Gordon L. Freedman is an American author and investigator who served on the Watergate Committee, Fraser Committee and U.S. Senate Committee on Civil Service. Freedman co-authored Gifts of Deceit (1980) and Winter of Fire (1990).

Biography 
Gordon Freedman grew up in Charlevoix, Michigan and studied at Michigan State University, where he graduated with a Bachelor of Arts in Communications.

Freedman was a member of the United States Senate Watergate Committee, which was established in 1973 to investigate the Watergate scandal involving US President Richard Nixon. Freedman, then a student at Michigan University, drove to Washington, D.C. and stood in line at 5:30 am every morning to listen to the hearings. He then started visiting members of the committee door to door, in the hopes of being able to work on the committee. He was eventually hired by Senator Herman Talmadge's office, and later joined the committee. After Watergate, he worked on Capitol Hill as a researcher and investigator for five years. He was the committee investigator for the United States Senate Committee on Civil Service.

In 1978, he was a staff investigator on the Subcommittee on International Organizations of the Committee on International Relations during the Koreagate scandal. In 1980, he co-wrote Gifts of Deceit, an account of the Koreagate scandal and the committee's investigations, with Robert Boettcher.

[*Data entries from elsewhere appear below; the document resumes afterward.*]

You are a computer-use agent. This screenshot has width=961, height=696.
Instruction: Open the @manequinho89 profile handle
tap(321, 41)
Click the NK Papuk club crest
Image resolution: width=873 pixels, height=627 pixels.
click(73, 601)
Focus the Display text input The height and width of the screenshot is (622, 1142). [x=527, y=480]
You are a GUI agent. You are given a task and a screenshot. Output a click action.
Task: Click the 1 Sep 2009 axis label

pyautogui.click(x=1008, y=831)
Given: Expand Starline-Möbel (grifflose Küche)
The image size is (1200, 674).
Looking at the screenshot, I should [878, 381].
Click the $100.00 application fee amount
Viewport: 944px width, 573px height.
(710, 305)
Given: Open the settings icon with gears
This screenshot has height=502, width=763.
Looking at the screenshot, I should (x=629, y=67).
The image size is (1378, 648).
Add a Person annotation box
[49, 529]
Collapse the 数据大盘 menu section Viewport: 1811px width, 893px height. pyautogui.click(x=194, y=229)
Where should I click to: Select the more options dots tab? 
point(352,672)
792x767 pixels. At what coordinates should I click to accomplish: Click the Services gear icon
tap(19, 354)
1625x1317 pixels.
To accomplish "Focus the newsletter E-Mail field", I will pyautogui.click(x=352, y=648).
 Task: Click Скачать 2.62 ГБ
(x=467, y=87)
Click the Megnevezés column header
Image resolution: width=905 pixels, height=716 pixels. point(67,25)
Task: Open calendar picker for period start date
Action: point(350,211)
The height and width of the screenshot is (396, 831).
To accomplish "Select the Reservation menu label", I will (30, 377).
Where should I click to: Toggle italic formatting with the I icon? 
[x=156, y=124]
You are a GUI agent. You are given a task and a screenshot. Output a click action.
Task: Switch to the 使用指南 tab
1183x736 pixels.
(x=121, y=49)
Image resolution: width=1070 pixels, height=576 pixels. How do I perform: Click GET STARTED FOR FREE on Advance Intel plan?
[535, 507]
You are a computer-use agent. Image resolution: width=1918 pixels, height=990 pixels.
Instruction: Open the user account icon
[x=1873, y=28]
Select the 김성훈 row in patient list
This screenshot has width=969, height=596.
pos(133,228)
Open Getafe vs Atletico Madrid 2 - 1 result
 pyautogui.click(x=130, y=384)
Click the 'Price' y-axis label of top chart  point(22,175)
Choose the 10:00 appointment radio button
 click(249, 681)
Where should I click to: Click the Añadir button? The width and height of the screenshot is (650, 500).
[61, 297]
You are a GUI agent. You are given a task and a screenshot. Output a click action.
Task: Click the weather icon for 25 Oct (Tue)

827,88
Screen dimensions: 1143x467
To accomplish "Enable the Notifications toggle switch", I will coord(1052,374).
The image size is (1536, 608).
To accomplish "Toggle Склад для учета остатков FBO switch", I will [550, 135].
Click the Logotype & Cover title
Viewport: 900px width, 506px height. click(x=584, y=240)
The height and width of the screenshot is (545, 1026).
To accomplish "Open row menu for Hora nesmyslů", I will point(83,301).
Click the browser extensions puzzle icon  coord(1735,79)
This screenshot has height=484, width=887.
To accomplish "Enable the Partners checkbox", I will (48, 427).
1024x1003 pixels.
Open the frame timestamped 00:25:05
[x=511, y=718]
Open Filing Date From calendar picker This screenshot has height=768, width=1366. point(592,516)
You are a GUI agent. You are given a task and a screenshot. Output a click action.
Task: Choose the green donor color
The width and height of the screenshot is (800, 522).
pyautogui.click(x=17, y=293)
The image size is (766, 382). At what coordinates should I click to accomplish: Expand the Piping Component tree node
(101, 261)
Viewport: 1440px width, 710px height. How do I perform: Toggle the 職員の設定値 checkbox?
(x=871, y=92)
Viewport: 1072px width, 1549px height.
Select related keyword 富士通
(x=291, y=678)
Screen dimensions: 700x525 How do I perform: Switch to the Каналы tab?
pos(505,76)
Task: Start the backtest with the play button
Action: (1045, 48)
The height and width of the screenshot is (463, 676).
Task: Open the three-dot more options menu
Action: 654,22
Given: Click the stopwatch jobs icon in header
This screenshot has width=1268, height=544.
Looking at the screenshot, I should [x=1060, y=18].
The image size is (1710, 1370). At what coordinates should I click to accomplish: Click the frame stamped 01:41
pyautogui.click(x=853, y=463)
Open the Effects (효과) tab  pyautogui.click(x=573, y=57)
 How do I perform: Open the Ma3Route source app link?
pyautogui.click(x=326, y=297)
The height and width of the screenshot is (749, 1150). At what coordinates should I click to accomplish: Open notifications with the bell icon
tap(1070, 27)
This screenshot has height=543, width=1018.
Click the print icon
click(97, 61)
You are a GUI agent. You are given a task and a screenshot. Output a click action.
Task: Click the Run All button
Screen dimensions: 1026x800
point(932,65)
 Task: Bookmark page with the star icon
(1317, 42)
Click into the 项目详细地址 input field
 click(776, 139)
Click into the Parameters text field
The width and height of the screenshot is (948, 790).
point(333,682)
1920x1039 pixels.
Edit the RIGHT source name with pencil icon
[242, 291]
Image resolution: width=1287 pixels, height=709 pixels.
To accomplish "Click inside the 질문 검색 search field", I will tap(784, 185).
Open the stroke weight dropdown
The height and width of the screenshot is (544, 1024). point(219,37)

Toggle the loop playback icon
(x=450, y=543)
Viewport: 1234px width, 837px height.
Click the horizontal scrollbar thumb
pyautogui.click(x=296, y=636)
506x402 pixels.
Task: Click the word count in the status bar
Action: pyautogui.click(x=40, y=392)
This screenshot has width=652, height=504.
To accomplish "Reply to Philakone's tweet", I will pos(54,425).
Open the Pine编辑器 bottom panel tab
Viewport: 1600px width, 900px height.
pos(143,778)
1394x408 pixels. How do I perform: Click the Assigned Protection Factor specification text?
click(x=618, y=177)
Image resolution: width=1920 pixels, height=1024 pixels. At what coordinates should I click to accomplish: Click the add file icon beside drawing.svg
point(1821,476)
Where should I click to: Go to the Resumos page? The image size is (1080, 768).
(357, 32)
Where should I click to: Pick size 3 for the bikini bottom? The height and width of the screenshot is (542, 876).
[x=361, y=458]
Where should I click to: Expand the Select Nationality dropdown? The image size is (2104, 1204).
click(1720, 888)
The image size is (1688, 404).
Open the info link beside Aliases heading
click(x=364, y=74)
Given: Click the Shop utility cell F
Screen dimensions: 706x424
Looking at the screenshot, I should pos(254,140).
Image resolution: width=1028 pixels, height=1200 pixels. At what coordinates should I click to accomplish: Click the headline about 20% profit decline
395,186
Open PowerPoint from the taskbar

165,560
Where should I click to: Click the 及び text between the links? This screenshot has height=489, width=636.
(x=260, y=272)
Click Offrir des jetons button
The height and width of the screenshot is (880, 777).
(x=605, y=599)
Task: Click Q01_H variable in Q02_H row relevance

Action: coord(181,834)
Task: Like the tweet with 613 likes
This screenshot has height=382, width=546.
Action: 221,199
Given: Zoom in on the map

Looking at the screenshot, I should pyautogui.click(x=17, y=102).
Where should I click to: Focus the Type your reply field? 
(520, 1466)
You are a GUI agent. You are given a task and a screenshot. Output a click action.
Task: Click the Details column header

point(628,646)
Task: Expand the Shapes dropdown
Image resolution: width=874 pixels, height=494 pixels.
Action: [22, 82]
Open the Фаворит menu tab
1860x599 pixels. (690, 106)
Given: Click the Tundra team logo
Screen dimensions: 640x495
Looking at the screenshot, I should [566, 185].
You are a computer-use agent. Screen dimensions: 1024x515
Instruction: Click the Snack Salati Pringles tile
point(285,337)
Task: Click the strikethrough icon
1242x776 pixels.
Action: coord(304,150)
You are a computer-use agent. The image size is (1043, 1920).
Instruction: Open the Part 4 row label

In 1990, Freedman co-wrote Winter of Fire with Richard O. Collin, which dealt with US Army general James L. Dozier's kidnapping by the Italian terrorist group the Red Brigades.

Freedman produced and directed a number of documentaries and biographical films, including the miniseries Baby M. Freedman flew to New Jersey to gather 7,000 pages of transcripts and documents, as well as videotapes from ABC's networks, which formed the basis of the script. Freedman received an Emmy nomination for the miniseries, which aired on ABC in 1988.

In 1991, he produced the documentary film adaptation of Stephen Hawking's A Brief History of Time, which was directed by Errol Morris. The film won a Grand Jury Prize at the Sundance Film Festival.

References 

People from Charlevoix, Michigan
Watergate scandal investigators
American political writers
American non-fiction writers
Living people
Year of birth missing (living people)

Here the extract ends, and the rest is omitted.